I wish Bean would bring back the styling of a few years ago. I have some from around 2004 that aren't as nice as they could be detail-wise.

I also wish they'd bring back narrow sizes. That alone will preclude me from ever buying a pair of Bean bluchers again.


----------



## paper clip (May 15, 2006)

Man, those photos bring back memories. Those were all I wore at UMass in the late 80s and early 90s. Nice all leather insole and unlined. I just can't stand all the new shoes with the fabric, supposedly non-microbial insoles. They always get wet and sweaty and stink. The older leather insoles dry quickly and do not hold an odor. The #1 reason I bought and am looking forward to my Quoddys this summer!


----------



## charphar (Nov 13, 2006)

I got a pair of the Bean blucher mocs in spring 2006, and I was somewhat disappointed, to be honest.

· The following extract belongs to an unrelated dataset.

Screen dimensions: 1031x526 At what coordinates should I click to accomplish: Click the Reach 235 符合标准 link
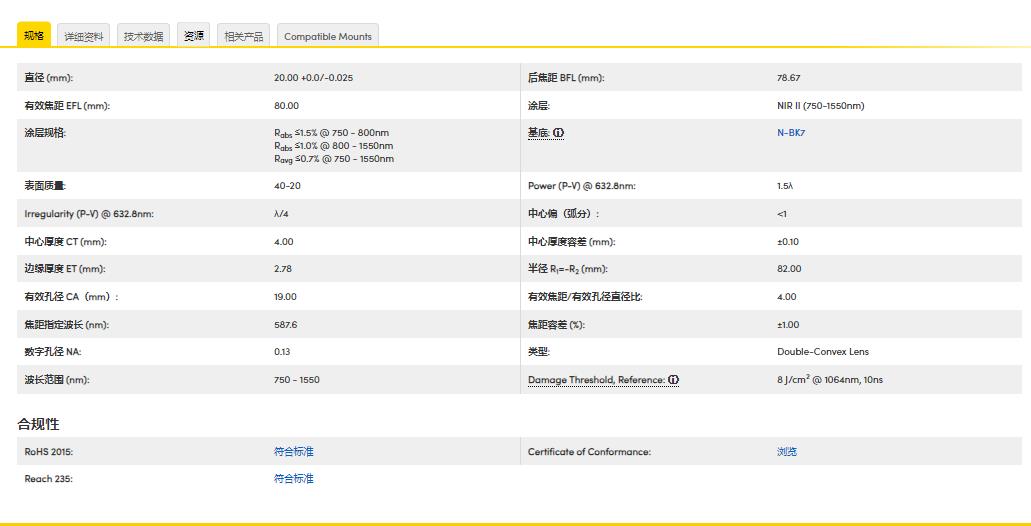pos(293,479)
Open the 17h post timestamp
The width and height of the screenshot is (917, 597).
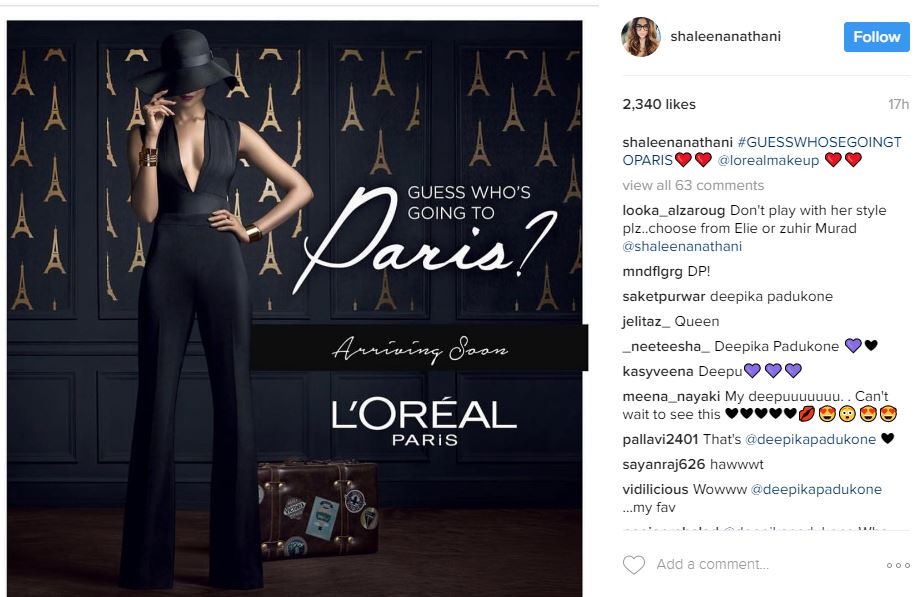(898, 104)
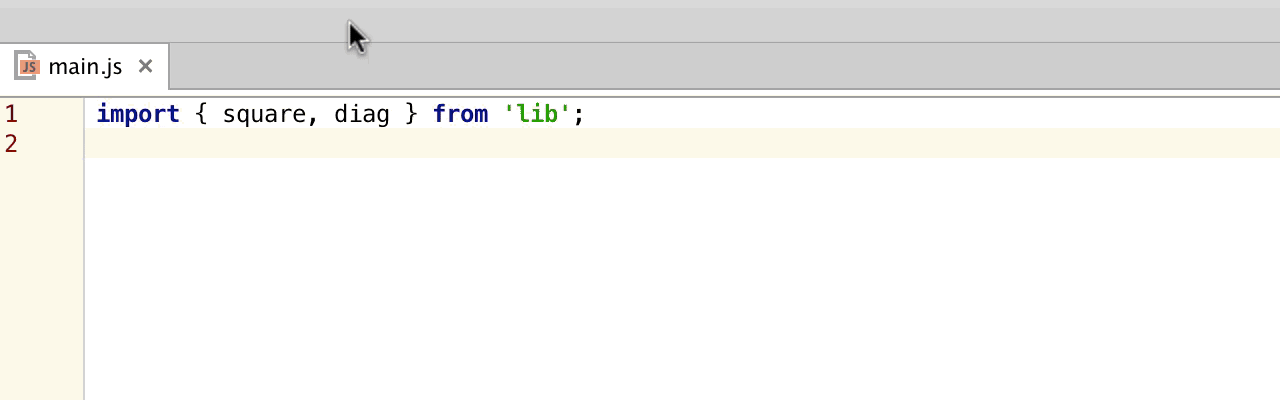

As the ebay pics clearly show, the sole is completely different now, very much like a boat shoe. The biggest difference - and disappointment to me - has been in the quality of the leather on these imported ones. I remember my old Beans (say in the early-mid 1980s) took an awful lot of pounding with hardly any ill effects. The newer ones got scratched and scuffed very quickly.

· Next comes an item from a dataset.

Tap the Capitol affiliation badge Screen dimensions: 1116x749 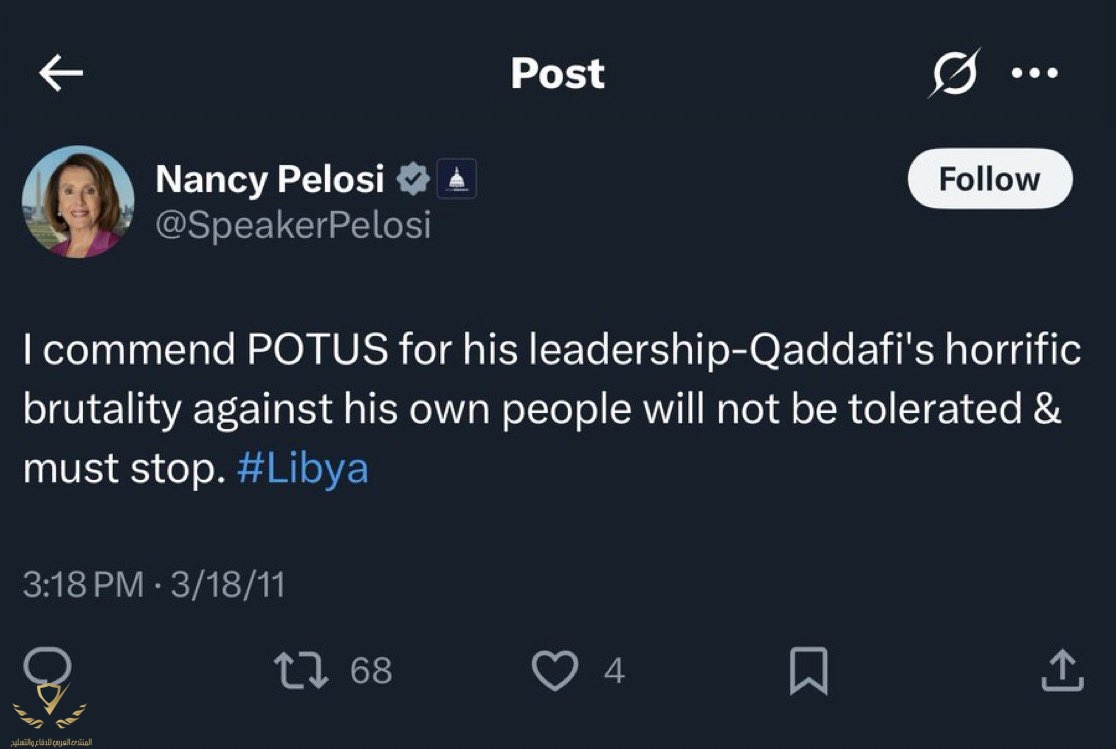[458, 180]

More than a little disappointed...your mileage may vary...


----------



## Tenacious Tassel (Sep 11, 2006)

Finally got my lined pair of Quoddy's I posted a pick of above. Won't need em till next fall/winter, but wanted to report they are a fine pair of shoes. 

I wish I could post picks, but to be honest, the picture above is pretty close.

I also finally received in my unlined boat shoes with the yellowish laces -- much better for the spring/summer months.

All in all, I like the lined Quoddy's much better, but there is a time and place for the unlined versions (> 80 degrees). 

I will say, Quoddy has kept me sockless for almost a year now, proud to say!


----------



## arturostevens (Feb 6, 2007)

I had several pairs of these, and some of the "Camp Mocs" as well. Bean also made a FABULOUS "Ranger Oxford". Bean has new manifestations of these shoes, but not as trad, and with boat shoes and insoles and not the sense of pure leather construction. I think but am not sure some of Beans shoes are still made in New England.


----------



## joeyzaza (Dec 9, 2005)

I have a pair of Bluchers and Camp Mocs, both from the mid 80s. Great shoes that I occasionally still slip on today. I see the new ones in the catalog today that have what appears to be a green insole for "comfort". It is enough to make you puke. 

I wish they still made these in Maine.


----------



## arturostevens (Feb 6, 2007)

I wonder if the new ones are still full mocassin construction...you know, with the leather wrapping from the uppers all around the bottoms. They could fake that with an insert insole. And I am still curious if they are made in the US. They still look good....just not as good as the old faithfuls. 

Also, the old Ranger Oxfords were basically a beefy Blucher Moc with a heavy sole. These were fabulous shoes and I wore mine for years sending them back to Bean for resoling. I don't know where those babies are.


----------



## xcubbies (Jul 31, 2005)

arturostevens said:


> I had several pairs of these, and some of the "Camp Mocs" as well. Bean also made a FABULOUS "Ranger Oxford". Bean has new manifestations of these shoes, but not as trad, and with boat shoes and insoles and not the sense of pure leather construction. I think but am not sure some of Beans shoes are still made in New England.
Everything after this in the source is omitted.